The story reminds me of our collaborations with the Muslim Student Association here at UVA. And it reminds me of this parable, believe it or not. It reminds me that the parable is not only about welcoming home the people we already know.
I have tried to see myself in the shoes of the different people in this parable – father, elder son, younger son. I certainly know that I have been in each of their shoes. I have come home, tail between my legs, undeserving. I have watched with a sour look on my face while someone who hasn’t followed all the rules I have followed seems to be rewarded all the same. And on occasion I have been open enough to allow God’s grace to flow through me like it does through the father, running to meet an estranged family member, regardless of where he’s been or what he’s done.
But I find that my default position is the elder son. The one who played by the rules. The one who feels a bit slighted now.
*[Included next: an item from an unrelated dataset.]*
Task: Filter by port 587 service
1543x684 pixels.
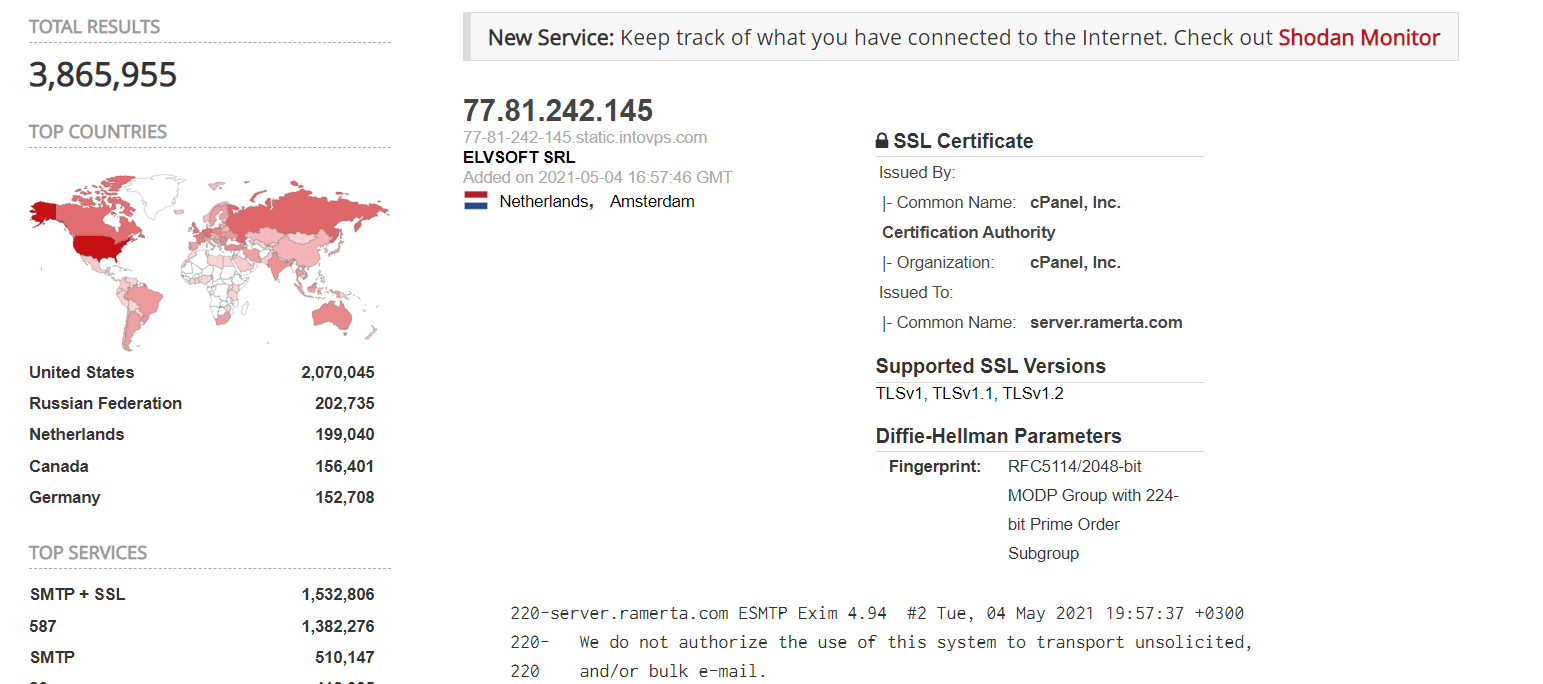Action: (43, 626)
What about you?
Earlier today I went with our worship troupe to Gordonsville United Methodist Church to share in their Homecoming worship. Homecoming is a tradition in many churches, where former members and those who’ve moved away are invited back to celebrate and see one another again. It’s like UVA homecoming, without the football game and with a lot of good food afterwards.
What if homecoming is not only about a family reunion with all the folks we already know and love? What if it also looks like Heartsong church welcoming its neighbors and inviting them in? Or the Wesley Foundation cooking breakfast for Muslim students during Ramadan? Or extending a warm welcome to the QSU to meet in our building? What if every congregation celebrated homecoming every week?
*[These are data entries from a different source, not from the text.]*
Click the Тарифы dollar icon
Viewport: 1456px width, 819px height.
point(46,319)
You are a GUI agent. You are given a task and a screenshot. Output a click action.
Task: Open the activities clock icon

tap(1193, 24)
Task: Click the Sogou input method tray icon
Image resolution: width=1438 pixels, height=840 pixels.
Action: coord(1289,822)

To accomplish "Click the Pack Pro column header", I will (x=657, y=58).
What if we went so far as to say “Welcome Home” when people came into the dining room for worship here each week? No matter whether we’ve ever seen or met or lost touch with them, no matter whether we’ve passed them in Newcomb a thousand times or they just arrived last month as a first year. No matter if they have ever come home to any church anywhere. What if, no matter what, we say “welcome” with the love and grace and recognition the father gave the prodigal son – and our Father gives us? What if?
It must have been tempting for the father in the parable to be distant, to pay back separation with separation. To hold himself back until he saw what his son was coming back for (The New Interpreter’s Bible Commentary, Vol. IX, p. 305). But as soon as he can make out the shape of his son coming toward him, it’s “sheer grace. No penance is required; it is enough that the son has come home” (NIB, p. 305).
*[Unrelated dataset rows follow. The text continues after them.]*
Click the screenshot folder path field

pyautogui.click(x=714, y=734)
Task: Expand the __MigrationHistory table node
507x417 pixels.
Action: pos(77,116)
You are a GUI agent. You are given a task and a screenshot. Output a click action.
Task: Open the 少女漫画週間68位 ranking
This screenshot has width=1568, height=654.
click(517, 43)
That can be our temptation, too. Who is right here on Grounds, looking for their proper home and family of faith? Who might we be tempted to hold ourselves back from until we know what they are really after? What would it look like for us to make out a shape on the horizon and run towards the stranger we see, as if we are welcoming home someone as dear to us as a long-lost child?
As I told them in Gordonsville this morning, one of the great things about working with students is that you know you are pilgrims. You know you have 4 years at college and then you’ll be moving on. You know you are in need of love and support and grace and you come hungry for it to the Wesley Foundation. This translates into a community of faith who truly expects other pilgrims to show up. You expect to have to move over and make room because you won’t be physically in the community forever. You want to welcome new folks and teach them how to make room, too. You’ve turned a fact of college life into a powerful position of mission and outreach.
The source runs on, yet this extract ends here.